Chadwick Boseman talks up the character, saying, “You never quite know where he stands. There’s always a bit of concealing and mystery.” The way Black Panther is being interpreted for the movies is GREAT—he’s very clever and while he has a great sense of responsibility, byproduct of being royalty, he’s also not above f*cking sh*t up. And given that he comes from the reigning royal family of a powerful sovereign nation—and already has his own supersuit and badass superpowers—there is nothing Iron Man or Captain America can give him he can’t get on his own. He doesn’t NEED the Avengers, except that they can shortcut him to his goal. Black Panther is probably the most powerful person in Civil War, from an agency standpoint.

But why is this cover issue coming out this week and not last week, to coincide with the first Civil War trailer? Well, it was supposed to. This was supposed to be Civil War Week. But there was some Cornflakes-pissing from Warner Brothers, who released a teaser for the next Superhero Face Punch trailer on Monday night, with the full trailer to follow tonight. That threw a wrench in Marvel’s plans, so they pushed their trailer release up (couldn’t do anything about this EW cover, though). It ends up working out for Marvel anyway, because they avoided the car crash of new trailers leading up to Star Wars, but it only shook out this way because of dumbass studio f*ckery.

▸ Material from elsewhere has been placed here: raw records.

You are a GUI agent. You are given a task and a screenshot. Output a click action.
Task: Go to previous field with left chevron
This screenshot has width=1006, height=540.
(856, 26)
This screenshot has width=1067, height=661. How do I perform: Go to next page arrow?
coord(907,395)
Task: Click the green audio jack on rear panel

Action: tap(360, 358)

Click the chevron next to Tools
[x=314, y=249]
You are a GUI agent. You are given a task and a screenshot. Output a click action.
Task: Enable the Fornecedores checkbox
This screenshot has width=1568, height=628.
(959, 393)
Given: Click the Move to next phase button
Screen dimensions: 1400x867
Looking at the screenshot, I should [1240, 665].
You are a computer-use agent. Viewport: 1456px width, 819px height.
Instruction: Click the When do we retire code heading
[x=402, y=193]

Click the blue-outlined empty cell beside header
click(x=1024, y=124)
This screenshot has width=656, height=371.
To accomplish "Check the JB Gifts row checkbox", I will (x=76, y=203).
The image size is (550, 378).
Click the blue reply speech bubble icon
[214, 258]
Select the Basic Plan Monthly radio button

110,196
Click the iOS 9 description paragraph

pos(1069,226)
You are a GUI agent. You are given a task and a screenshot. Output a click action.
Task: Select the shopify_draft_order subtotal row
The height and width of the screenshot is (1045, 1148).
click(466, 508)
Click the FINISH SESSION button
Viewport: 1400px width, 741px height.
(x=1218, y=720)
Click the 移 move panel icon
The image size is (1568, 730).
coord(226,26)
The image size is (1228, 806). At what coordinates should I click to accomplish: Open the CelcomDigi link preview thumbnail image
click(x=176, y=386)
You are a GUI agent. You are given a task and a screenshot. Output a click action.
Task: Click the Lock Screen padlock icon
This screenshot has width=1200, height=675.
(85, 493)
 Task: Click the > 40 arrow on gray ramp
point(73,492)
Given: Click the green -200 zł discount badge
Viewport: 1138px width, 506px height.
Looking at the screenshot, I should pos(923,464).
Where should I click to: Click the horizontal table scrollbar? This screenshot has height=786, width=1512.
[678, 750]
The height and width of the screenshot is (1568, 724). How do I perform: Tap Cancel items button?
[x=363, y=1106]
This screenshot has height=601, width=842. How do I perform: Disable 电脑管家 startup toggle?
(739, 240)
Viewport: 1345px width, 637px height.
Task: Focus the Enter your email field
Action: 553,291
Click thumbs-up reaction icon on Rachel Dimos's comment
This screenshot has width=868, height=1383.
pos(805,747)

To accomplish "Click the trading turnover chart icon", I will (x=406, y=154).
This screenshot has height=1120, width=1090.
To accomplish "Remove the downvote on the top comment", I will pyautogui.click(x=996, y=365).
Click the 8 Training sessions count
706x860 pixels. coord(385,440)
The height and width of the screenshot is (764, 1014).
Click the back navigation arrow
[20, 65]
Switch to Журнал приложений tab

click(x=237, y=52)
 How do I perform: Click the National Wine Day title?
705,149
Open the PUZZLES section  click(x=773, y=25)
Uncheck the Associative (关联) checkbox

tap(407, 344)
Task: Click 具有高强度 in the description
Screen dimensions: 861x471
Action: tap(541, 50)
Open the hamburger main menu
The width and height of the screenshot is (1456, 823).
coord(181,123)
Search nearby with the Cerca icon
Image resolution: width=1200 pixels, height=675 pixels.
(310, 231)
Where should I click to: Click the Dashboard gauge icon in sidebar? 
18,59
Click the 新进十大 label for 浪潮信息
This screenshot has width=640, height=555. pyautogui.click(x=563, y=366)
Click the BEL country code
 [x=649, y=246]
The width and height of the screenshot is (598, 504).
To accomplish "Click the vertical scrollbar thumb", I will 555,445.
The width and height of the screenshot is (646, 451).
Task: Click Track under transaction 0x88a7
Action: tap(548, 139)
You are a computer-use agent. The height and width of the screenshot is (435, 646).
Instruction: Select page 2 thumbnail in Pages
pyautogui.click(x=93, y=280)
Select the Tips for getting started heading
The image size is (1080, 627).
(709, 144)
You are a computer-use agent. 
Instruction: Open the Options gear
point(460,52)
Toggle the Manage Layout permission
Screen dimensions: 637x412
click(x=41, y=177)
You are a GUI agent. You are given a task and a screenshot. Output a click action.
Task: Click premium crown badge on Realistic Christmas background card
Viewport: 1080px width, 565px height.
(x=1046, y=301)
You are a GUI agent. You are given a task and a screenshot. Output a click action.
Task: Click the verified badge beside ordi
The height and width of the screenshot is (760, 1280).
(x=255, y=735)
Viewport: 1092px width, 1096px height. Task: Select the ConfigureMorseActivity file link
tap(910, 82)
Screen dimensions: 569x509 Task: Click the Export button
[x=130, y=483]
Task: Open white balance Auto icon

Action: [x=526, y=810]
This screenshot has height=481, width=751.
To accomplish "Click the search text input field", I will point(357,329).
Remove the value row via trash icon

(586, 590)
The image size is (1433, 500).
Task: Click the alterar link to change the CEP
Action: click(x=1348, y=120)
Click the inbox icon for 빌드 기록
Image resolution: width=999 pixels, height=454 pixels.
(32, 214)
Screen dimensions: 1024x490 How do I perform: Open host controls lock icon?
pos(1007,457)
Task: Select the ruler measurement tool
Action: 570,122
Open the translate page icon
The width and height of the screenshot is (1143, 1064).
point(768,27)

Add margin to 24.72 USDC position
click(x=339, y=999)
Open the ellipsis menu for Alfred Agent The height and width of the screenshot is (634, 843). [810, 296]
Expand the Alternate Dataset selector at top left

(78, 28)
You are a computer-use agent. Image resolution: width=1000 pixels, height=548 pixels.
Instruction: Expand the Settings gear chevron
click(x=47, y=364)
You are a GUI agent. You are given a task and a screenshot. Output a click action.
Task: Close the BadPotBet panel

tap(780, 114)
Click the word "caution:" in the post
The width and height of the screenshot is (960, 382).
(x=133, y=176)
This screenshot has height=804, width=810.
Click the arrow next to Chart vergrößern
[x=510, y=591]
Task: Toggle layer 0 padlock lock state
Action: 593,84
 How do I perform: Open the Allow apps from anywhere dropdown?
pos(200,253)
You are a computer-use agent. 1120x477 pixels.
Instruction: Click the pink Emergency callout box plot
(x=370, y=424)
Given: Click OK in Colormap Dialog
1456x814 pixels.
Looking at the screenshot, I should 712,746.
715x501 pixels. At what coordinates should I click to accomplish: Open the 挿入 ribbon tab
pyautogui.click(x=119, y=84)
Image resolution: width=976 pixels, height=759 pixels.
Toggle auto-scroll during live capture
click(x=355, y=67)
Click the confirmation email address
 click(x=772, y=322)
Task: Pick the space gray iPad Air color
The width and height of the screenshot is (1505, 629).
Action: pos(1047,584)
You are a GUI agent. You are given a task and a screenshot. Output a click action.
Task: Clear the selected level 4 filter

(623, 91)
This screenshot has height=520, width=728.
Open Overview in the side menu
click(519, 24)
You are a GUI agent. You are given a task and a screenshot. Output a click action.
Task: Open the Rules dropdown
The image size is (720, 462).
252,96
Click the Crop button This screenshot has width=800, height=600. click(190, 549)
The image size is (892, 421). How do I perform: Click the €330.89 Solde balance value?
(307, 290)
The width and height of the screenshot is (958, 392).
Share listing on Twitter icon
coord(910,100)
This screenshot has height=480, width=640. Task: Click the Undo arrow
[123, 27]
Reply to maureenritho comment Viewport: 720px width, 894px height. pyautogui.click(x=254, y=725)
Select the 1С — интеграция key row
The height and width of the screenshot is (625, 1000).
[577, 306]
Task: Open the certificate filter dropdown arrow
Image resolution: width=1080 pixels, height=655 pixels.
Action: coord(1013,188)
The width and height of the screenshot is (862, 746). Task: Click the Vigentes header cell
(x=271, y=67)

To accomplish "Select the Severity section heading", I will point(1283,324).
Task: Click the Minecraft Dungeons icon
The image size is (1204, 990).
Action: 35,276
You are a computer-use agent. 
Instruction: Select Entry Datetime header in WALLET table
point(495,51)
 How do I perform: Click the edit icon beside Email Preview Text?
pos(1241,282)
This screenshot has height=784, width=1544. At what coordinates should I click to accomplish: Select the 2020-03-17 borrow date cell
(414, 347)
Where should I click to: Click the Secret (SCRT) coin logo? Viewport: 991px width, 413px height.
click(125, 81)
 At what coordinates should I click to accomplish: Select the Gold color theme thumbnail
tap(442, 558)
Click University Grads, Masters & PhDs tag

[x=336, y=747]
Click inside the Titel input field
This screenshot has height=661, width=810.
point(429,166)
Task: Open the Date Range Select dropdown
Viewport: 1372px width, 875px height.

Sometimes I think Warners thinks they can magically make Marvel stop producing movies, but they can’t—they’re going to have to learn, like Sony and Fox before them, to share the audience with them. This kind of thing only wears on the rank and file employees who have to constantly scramble to meet shifting deadlines, and in the long run, that only hurts the studio. Superhero Face Punch is a BEAST to put together—let’s not drive the people actually making the movie into the loony bin just to score points off Marvel.